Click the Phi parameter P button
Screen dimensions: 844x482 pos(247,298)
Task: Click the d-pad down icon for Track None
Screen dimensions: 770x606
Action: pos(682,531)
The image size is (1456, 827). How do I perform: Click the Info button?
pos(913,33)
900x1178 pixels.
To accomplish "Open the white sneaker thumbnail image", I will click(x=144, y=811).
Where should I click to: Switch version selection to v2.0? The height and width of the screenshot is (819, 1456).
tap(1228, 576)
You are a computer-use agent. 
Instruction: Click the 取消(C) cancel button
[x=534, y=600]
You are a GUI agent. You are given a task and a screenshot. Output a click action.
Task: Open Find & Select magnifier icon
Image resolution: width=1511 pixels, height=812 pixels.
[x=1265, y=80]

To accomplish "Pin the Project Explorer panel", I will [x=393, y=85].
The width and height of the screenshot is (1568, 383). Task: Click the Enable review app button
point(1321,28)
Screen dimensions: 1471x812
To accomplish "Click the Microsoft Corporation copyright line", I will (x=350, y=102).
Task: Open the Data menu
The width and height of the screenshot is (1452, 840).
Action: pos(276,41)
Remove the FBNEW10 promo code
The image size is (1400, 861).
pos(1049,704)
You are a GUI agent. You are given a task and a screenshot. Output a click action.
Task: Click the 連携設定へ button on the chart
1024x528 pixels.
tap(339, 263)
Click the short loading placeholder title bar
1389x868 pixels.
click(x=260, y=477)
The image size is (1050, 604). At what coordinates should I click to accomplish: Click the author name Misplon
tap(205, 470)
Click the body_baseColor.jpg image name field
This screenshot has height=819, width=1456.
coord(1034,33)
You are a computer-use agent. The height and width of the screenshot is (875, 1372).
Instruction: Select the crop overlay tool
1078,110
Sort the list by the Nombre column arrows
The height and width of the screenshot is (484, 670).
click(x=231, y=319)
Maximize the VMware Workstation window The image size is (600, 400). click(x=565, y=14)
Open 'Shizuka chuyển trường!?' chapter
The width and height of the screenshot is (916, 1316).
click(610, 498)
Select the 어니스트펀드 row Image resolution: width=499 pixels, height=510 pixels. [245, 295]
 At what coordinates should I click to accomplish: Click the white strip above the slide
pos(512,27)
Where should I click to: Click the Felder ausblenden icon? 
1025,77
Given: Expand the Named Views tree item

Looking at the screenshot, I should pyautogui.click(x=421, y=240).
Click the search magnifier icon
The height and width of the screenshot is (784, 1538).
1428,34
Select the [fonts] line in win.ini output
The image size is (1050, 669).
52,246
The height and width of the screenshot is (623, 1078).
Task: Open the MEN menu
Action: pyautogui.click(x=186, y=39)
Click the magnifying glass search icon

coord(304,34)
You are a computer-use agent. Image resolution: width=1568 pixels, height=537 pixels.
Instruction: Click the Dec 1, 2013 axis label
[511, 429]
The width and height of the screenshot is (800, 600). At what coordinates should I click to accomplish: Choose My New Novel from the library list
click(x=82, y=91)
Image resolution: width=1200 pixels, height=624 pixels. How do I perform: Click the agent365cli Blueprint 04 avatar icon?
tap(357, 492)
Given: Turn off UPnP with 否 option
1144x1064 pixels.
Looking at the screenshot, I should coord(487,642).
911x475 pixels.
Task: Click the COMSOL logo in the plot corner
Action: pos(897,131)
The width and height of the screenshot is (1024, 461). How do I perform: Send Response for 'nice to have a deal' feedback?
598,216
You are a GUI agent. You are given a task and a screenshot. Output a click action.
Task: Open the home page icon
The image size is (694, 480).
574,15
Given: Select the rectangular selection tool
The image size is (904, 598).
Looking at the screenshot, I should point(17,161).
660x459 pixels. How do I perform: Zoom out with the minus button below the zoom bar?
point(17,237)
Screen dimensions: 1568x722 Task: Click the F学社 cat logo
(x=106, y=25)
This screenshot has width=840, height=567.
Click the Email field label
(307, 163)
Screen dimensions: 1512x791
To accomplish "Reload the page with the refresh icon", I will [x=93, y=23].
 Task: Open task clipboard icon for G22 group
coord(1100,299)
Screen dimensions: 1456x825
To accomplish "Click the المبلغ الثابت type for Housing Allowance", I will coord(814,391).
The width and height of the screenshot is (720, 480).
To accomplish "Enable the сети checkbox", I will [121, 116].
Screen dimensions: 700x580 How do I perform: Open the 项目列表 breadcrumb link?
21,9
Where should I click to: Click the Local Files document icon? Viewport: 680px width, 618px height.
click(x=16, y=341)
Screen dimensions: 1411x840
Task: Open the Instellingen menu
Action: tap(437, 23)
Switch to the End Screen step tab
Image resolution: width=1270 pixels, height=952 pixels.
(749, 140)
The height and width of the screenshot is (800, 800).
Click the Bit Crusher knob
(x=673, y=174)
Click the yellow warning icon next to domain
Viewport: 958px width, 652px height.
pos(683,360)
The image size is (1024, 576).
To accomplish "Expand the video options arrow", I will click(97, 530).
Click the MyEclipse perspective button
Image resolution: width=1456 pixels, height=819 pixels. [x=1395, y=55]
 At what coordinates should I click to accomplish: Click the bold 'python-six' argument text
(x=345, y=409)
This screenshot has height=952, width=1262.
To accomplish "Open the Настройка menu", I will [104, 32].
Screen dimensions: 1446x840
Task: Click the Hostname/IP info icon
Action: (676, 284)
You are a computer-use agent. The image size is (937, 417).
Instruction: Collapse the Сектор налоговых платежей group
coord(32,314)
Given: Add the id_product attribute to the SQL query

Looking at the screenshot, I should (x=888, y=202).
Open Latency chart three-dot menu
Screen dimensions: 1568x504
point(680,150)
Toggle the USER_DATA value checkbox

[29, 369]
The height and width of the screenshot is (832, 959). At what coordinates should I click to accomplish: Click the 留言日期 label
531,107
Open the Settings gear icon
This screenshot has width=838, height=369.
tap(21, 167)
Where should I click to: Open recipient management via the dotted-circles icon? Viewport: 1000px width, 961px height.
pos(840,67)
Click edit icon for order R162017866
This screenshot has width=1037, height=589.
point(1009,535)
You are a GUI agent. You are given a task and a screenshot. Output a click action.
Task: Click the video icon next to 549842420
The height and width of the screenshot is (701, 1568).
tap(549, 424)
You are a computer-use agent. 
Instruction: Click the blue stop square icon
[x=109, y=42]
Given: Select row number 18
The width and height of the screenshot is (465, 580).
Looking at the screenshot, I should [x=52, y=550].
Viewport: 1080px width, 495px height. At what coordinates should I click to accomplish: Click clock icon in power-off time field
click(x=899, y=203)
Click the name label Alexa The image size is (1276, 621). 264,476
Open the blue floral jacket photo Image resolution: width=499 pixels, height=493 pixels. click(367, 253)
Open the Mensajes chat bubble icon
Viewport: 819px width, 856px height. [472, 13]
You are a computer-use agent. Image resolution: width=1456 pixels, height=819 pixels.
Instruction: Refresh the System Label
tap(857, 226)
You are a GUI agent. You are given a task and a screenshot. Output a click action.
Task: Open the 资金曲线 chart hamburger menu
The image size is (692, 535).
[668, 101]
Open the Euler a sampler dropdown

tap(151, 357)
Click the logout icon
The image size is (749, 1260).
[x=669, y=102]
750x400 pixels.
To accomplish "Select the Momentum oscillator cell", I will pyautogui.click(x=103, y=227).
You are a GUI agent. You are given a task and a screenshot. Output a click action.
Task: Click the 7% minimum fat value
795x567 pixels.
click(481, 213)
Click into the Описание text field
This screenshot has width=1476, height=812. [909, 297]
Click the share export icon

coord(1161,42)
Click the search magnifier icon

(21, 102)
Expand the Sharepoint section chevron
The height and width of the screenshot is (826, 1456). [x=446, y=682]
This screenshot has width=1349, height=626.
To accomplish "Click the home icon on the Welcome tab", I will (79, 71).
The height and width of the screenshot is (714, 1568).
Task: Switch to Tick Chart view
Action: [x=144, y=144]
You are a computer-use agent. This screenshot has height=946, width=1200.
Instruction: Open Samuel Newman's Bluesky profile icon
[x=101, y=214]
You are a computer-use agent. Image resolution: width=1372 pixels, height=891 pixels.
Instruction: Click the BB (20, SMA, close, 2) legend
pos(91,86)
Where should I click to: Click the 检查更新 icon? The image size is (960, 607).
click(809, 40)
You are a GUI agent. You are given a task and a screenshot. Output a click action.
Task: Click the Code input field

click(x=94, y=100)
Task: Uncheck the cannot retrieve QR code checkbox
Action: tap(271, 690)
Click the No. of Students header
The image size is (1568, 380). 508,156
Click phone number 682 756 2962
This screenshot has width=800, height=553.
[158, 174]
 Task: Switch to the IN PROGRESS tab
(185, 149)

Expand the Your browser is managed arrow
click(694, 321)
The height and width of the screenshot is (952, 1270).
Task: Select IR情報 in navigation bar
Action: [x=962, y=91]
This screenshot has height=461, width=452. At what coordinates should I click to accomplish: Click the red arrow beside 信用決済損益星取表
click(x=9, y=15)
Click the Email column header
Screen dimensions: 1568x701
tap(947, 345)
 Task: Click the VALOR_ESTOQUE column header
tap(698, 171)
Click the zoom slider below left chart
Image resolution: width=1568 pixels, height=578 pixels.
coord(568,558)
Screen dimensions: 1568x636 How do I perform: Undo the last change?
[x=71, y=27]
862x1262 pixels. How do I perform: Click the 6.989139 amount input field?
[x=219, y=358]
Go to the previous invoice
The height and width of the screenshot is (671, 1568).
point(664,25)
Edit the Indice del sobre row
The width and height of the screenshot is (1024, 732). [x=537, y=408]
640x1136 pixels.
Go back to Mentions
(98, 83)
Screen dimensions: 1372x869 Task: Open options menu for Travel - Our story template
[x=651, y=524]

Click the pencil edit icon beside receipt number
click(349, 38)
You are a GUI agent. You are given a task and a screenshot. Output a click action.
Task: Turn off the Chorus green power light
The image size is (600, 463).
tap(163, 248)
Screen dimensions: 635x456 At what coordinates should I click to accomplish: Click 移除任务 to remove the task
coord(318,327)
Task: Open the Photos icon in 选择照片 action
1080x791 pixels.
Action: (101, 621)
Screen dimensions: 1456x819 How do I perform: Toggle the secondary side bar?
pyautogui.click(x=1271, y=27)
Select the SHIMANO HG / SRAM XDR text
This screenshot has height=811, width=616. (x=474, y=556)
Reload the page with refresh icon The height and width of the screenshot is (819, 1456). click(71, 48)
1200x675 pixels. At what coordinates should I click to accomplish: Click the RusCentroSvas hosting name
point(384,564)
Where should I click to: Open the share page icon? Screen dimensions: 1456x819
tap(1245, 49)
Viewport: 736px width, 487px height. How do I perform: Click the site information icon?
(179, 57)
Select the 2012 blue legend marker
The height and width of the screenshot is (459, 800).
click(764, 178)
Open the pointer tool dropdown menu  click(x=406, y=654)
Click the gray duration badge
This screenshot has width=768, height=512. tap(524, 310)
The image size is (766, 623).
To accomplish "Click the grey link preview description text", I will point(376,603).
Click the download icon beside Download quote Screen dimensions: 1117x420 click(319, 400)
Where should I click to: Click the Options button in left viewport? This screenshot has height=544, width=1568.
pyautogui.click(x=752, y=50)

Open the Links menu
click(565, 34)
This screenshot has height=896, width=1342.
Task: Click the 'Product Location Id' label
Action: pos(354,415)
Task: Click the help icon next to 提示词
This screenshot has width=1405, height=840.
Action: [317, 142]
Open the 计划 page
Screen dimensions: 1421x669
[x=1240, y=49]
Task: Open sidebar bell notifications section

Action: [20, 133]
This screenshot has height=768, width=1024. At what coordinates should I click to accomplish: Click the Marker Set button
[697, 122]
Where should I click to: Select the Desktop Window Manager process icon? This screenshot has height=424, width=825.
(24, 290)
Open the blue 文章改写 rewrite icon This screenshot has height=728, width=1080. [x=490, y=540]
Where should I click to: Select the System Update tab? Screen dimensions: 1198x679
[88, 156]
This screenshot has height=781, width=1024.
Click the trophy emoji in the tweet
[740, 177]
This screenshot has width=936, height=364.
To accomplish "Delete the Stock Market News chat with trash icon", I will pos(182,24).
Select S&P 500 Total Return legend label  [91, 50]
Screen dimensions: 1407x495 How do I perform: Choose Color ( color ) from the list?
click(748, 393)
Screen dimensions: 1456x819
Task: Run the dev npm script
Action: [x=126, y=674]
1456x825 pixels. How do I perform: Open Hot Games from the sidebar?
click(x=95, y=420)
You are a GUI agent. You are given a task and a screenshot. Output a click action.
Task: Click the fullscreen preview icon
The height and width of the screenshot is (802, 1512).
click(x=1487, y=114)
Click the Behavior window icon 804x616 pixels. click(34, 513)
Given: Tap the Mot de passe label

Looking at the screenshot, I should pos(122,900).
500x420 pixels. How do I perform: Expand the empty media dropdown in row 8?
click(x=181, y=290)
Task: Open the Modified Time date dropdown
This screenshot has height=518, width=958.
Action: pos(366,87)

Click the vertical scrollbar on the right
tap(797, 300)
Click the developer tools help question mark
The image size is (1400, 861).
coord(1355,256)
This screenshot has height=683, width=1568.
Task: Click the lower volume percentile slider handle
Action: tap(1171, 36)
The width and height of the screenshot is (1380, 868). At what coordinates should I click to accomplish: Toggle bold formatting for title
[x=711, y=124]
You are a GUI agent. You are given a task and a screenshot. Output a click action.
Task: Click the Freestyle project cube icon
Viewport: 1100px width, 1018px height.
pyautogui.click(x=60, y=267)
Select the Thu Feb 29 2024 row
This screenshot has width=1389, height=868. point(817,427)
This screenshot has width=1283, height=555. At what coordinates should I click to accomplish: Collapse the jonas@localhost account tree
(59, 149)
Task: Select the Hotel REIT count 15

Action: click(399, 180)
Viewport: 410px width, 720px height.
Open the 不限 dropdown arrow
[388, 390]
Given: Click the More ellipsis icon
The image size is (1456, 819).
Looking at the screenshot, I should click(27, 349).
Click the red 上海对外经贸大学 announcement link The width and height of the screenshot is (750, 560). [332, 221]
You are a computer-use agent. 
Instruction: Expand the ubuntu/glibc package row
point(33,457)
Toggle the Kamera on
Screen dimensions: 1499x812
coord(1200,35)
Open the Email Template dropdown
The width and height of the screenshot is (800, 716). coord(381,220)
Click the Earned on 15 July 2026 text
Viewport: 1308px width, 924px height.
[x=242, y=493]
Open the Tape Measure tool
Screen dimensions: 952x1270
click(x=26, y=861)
● ● ● ● ● ● ●
_Given instruction_
How many lines in the listing above contain the word "Expand", matching case exactly? Reply with the number alone.

_Task solution_
6